--- The records Enclosed Below ---

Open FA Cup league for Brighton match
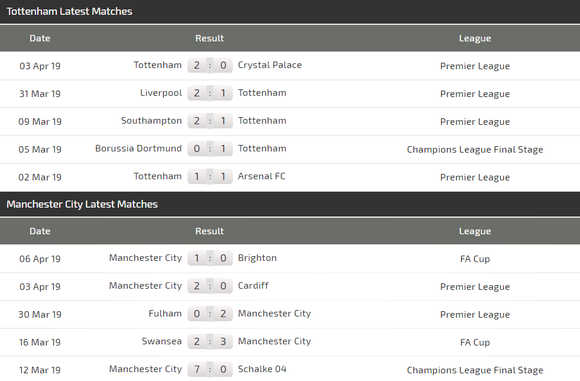The height and width of the screenshot is (381, 580). point(475,259)
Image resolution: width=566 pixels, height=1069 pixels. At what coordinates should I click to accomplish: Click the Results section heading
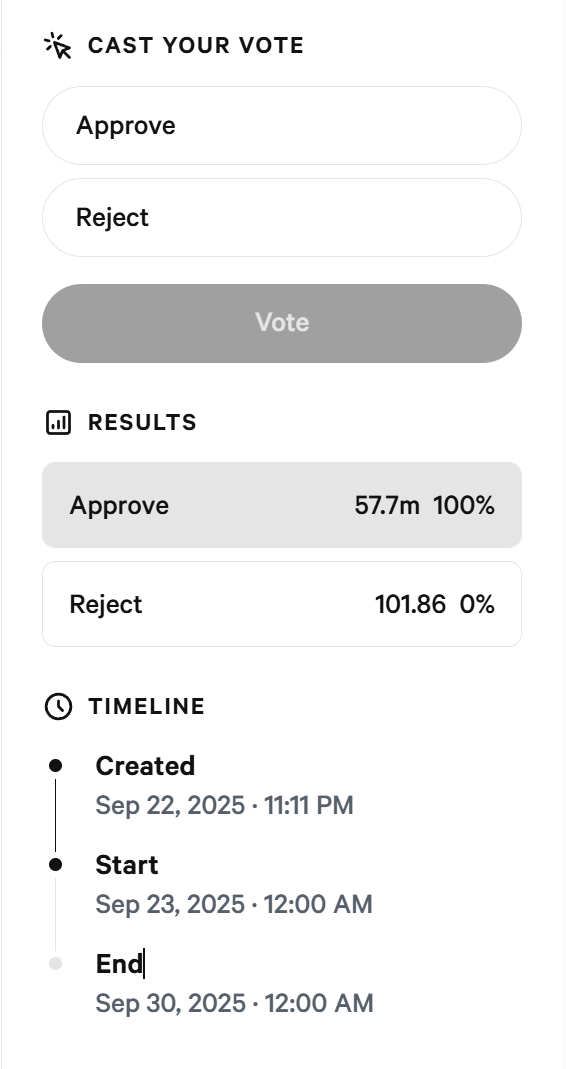(143, 423)
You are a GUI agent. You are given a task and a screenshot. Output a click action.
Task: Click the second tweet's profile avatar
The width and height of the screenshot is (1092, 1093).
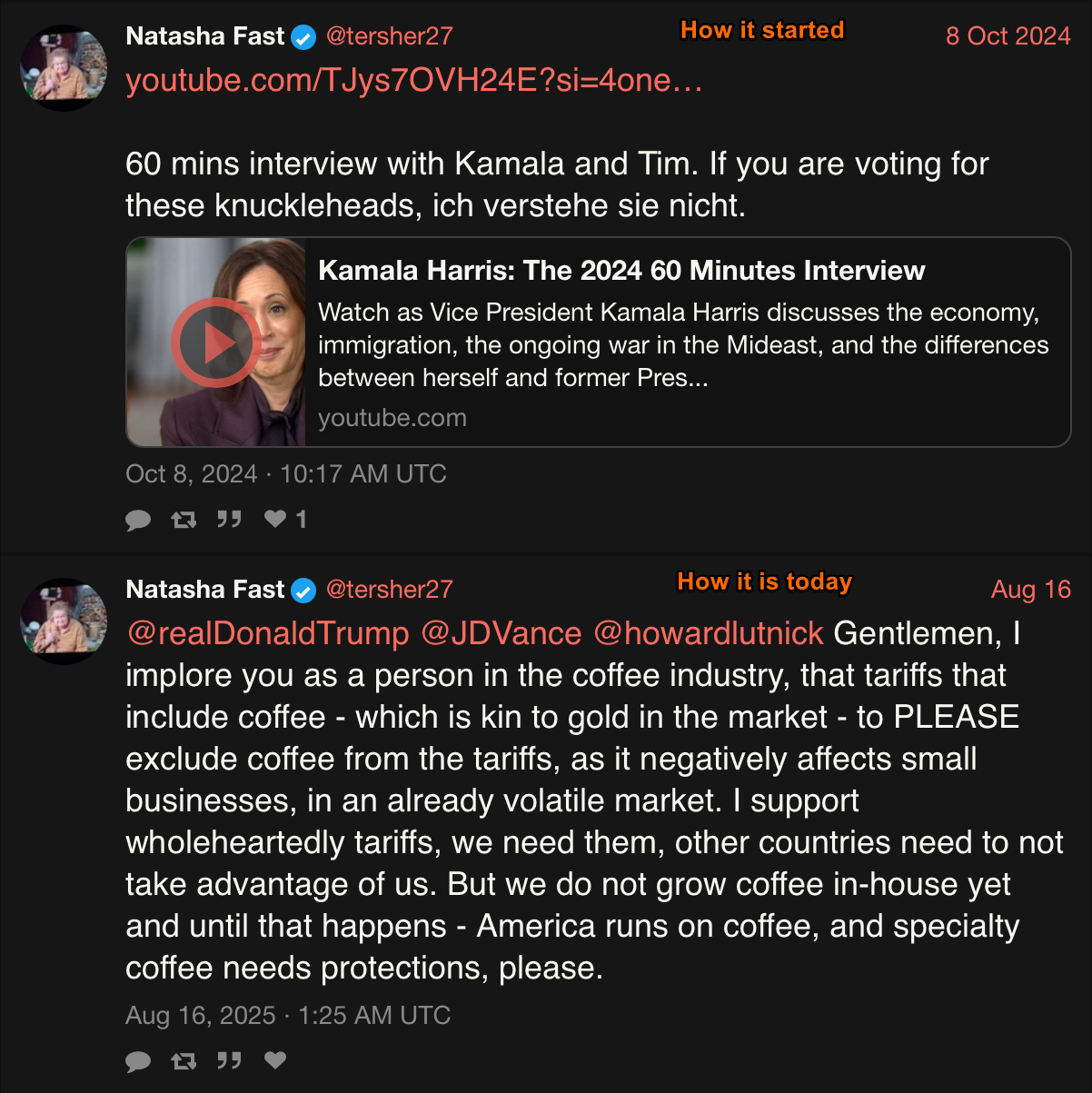(65, 621)
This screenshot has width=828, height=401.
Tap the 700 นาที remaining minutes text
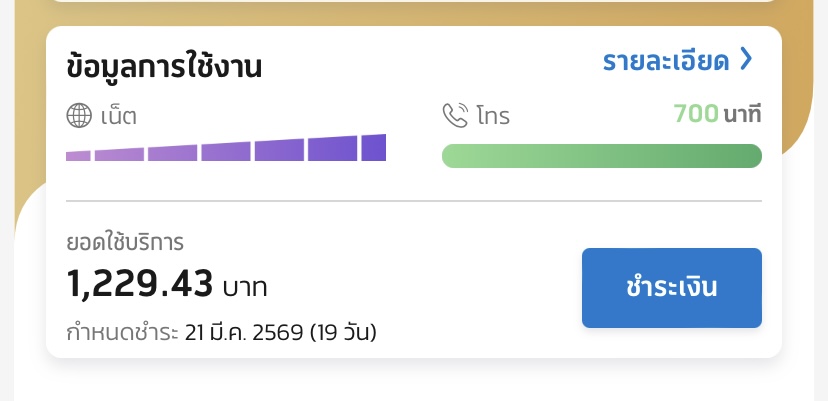click(x=717, y=115)
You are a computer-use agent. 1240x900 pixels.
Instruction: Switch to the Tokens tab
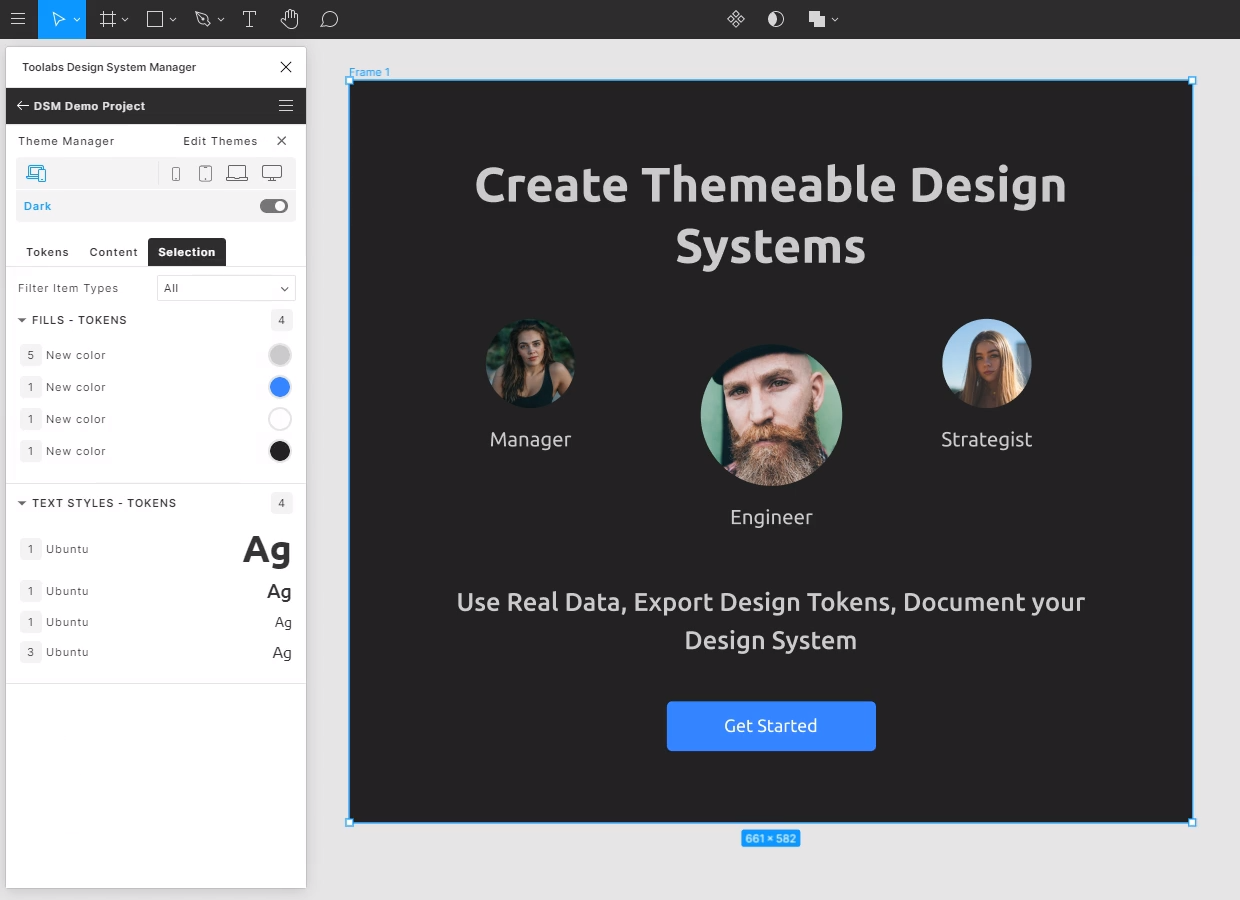[x=47, y=252]
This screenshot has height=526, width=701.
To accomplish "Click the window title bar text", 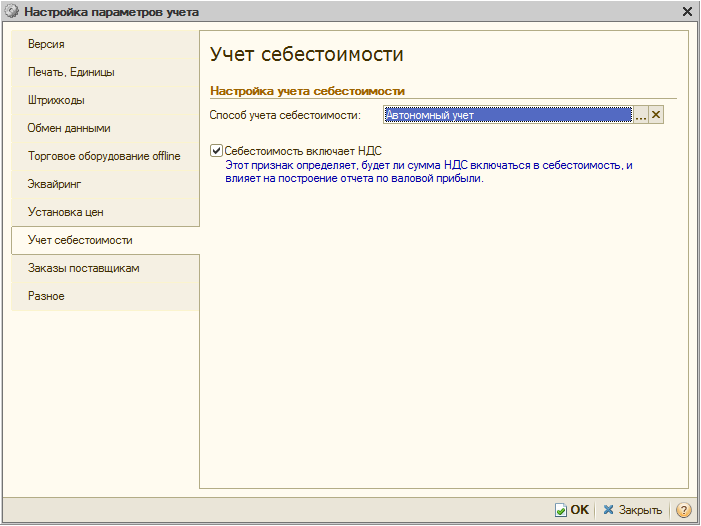I will [x=111, y=12].
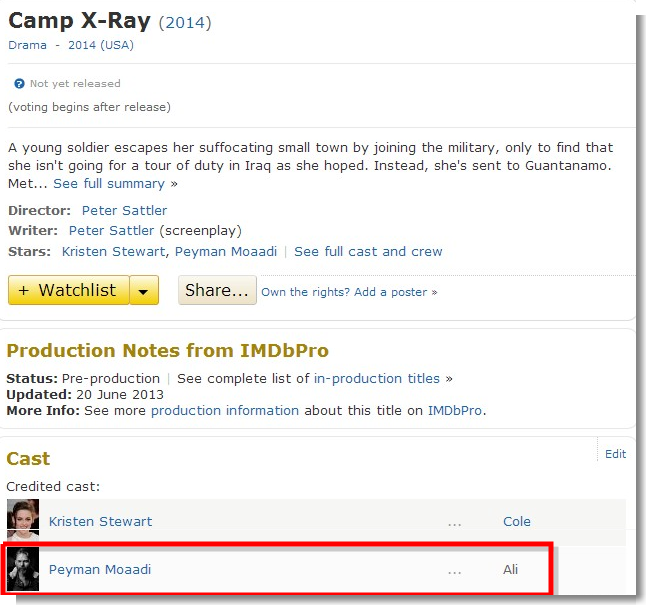646x605 pixels.
Task: Open Peyman Moaadi in the Stars line
Action: (x=226, y=251)
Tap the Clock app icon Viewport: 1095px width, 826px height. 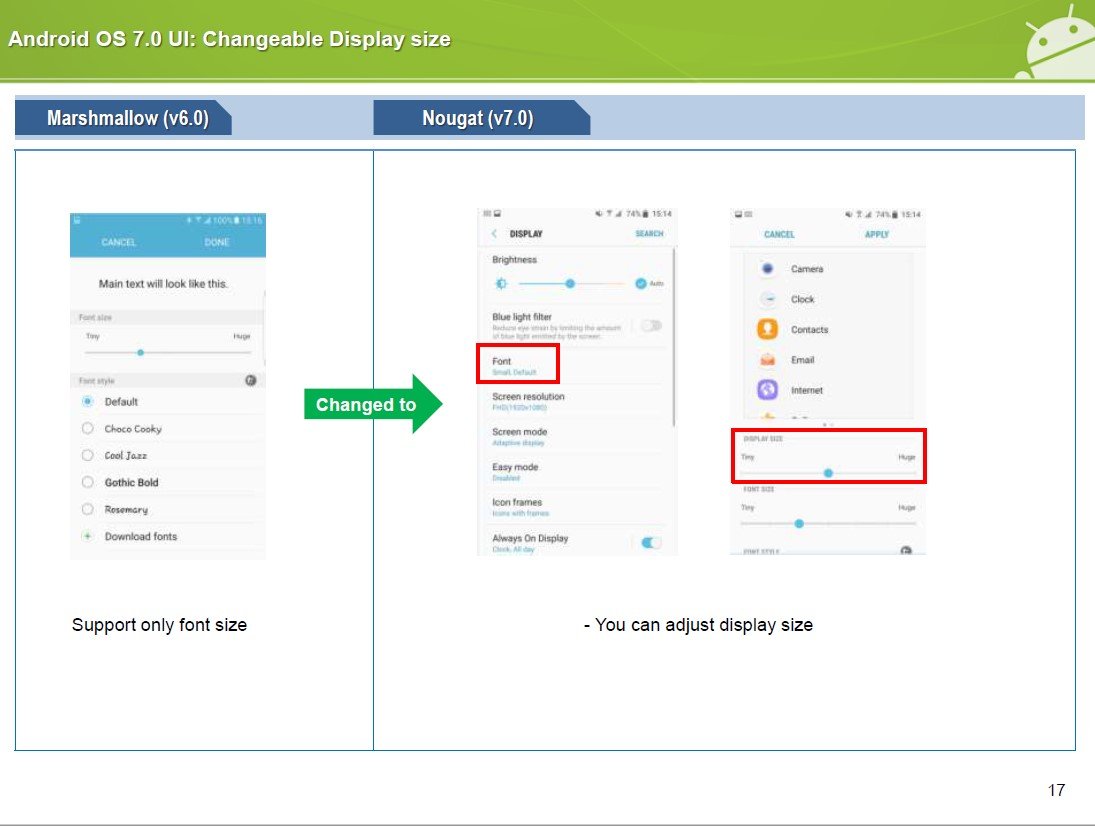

--- End of Enclosed The records ---

Precisely those lines above that run from the line with "The width and" up to and including the line with "This screenshot has height=526, width=701." are to be set down, with the pictures omitted.

■ Written answer ■
The width and height of the screenshot is (1092, 1093).
(65, 621)
This screenshot has width=828, height=401.
Tap the 700 นาที remaining minutes text
click(x=717, y=115)
You are a computer-use agent. 1240x900 pixels.
Instruction: Switch to the Tokens tab
[x=47, y=252]
This screenshot has height=526, width=701.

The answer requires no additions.